Data lines:
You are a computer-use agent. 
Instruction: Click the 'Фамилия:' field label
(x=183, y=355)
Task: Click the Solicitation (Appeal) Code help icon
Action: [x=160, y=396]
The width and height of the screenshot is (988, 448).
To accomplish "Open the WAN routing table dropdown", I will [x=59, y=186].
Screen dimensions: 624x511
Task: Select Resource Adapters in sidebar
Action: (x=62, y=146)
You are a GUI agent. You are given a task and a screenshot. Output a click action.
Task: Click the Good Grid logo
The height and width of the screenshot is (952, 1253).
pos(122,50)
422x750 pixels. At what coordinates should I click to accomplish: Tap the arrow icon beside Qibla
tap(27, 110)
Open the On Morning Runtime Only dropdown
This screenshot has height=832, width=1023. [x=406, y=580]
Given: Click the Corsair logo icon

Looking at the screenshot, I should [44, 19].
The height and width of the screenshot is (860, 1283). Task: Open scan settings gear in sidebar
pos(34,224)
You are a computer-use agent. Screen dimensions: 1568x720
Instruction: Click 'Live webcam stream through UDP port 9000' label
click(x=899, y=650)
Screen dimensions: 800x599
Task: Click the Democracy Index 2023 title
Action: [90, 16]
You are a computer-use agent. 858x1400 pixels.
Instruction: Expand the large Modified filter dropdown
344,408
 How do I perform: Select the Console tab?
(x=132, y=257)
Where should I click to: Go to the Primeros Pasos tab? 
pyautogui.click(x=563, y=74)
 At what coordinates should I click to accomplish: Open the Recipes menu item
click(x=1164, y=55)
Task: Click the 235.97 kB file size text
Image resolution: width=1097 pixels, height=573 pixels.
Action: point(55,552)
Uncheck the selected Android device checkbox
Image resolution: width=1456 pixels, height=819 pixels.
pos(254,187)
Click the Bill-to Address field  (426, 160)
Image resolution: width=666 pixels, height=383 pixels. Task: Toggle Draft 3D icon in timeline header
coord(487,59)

__The problem__.
Format the material above as a Markdown table with two columns, Row and Line. Number each line in the Row column and omit any blank lines.

__Response to the task__.
| Row | Line |
|---|---|
| 1 | You are a computer-use agent.  |
| 2 | Instruction: Click the 'Фамилия:' field label |
| 3 | (x=183, y=355) |
| 4 | Task: Click the Solicitation (Appeal) Code help icon |
| 5 | Action: [x=160, y=396] |
| 6 | The width and height of the screenshot is (988, 448). |
| 7 | To accomplish "Open the WAN routing table dropdown", I will [x=59, y=186]. |
| 8 | Screen dimensions: 624x511 |
| 9 | Task: Select Resource Adapters in sidebar |
| 10 | Action: (x=62, y=146) |
| 11 | You are a GUI agent. You are given a task and a screenshot. Output a click action. |
| 12 | Task: Click the Good Grid logo |
| 13 | The height and width of the screenshot is (952, 1253). |
| 14 | pos(122,50) |
| 15 | 422x750 pixels. At what coordinates should I click to accomplish: Tap the arrow icon beside Qibla |
| 16 | tap(27, 110) |
| 17 | Open the On Morning Runtime Only dropdown |
| 18 | This screenshot has height=832, width=1023. [x=406, y=580] |
| 19 | Given: Click the Corsair logo icon |
| 20 | Looking at the screenshot, I should [44, 19]. |
| 21 | The height and width of the screenshot is (860, 1283). Task: Open scan settings gear in sidebar |
| 22 | pos(34,224) |
| 23 | You are a computer-use agent. Screen dimensions: 1568x720 |
| 24 | Instruction: Click 'Live webcam stream through UDP port 9000' label |
| 25 | click(x=899, y=650) |
| 26 | Screen dimensions: 800x599 |
| 27 | Task: Click the Democracy Index 2023 title |
| 28 | Action: [90, 16] |
| 29 | You are a computer-use agent. 858x1400 pixels. |
| 30 | Instruction: Expand the large Modified filter dropdown |
| 31 | 344,408 |
| 32 |  How do I perform: Select the Console tab? |
| 33 | (x=132, y=257) |
| 34 | Where should I click to: Go to the Primeros Pasos tab?  |
| 35 | pyautogui.click(x=563, y=74) |
| 36 |  At what coordinates should I click to accomplish: Open the Recipes menu item |
| 37 | click(x=1164, y=55) |
| 38 | Task: Click the 235.97 kB file size text |
| 39 | Image resolution: width=1097 pixels, height=573 pixels. |
| 40 | Action: point(55,552) |
| 41 | Uncheck the selected Android device checkbox |
| 42 | Image resolution: width=1456 pixels, height=819 pixels. |
| 43 | pos(254,187) |
| 44 | Click the Bill-to Address field  (426, 160) |
| 45 | Image resolution: width=666 pixels, height=383 pixels. Task: Toggle Draft 3D icon in timeline header |
| 46 | coord(487,59) |